> _WHAT TO PRODUCE_: Beginning with the line containing "Select the Positions (1) tab" and ending with the last line of the records, set down every line exactly.

(Beginning of RECORDS SHOWN)

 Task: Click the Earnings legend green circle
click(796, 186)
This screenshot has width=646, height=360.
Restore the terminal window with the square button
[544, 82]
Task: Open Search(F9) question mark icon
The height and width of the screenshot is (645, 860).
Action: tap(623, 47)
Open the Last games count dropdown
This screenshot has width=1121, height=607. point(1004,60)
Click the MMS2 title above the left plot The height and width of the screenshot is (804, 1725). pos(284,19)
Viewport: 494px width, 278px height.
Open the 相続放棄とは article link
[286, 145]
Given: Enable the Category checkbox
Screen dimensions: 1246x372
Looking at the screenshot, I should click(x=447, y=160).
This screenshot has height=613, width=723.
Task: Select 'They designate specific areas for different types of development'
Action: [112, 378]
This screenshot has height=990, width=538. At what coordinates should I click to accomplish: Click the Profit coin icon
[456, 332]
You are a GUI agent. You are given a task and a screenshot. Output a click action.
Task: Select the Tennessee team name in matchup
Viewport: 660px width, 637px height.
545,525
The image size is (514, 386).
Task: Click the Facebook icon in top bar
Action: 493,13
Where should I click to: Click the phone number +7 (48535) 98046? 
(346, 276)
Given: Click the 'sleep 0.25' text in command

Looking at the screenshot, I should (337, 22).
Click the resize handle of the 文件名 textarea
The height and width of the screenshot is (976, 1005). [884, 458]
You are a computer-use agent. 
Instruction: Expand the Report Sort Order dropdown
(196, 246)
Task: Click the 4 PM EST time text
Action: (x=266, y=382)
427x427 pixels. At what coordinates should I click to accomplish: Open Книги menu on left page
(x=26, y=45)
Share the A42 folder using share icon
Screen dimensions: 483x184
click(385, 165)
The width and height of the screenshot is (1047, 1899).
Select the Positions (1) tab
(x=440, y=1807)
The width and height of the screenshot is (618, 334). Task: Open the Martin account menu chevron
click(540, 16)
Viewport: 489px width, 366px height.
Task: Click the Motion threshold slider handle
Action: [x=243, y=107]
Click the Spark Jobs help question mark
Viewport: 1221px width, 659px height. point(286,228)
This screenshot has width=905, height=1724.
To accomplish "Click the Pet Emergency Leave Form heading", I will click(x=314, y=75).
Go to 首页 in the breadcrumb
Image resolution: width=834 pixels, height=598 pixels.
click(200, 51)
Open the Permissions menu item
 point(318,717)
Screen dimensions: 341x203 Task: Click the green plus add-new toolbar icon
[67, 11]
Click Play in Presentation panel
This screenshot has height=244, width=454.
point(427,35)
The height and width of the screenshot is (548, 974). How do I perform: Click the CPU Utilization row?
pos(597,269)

(End of RECORDS SHOWN)

> _RESPONSE_:
Select the Positions (1) tab
(x=440, y=1807)
The width and height of the screenshot is (618, 334). Task: Open the Martin account menu chevron
click(540, 16)
Viewport: 489px width, 366px height.
Task: Click the Motion threshold slider handle
Action: [x=243, y=107]
Click the Spark Jobs help question mark
Viewport: 1221px width, 659px height. point(286,228)
This screenshot has width=905, height=1724.
To accomplish "Click the Pet Emergency Leave Form heading", I will click(x=314, y=75).
Go to 首页 in the breadcrumb
Image resolution: width=834 pixels, height=598 pixels.
click(200, 51)
Open the Permissions menu item
 point(318,717)
Screen dimensions: 341x203 Task: Click the green plus add-new toolbar icon
[67, 11]
Click Play in Presentation panel
This screenshot has height=244, width=454.
point(427,35)
The height and width of the screenshot is (548, 974). How do I perform: Click the CPU Utilization row?
pos(597,269)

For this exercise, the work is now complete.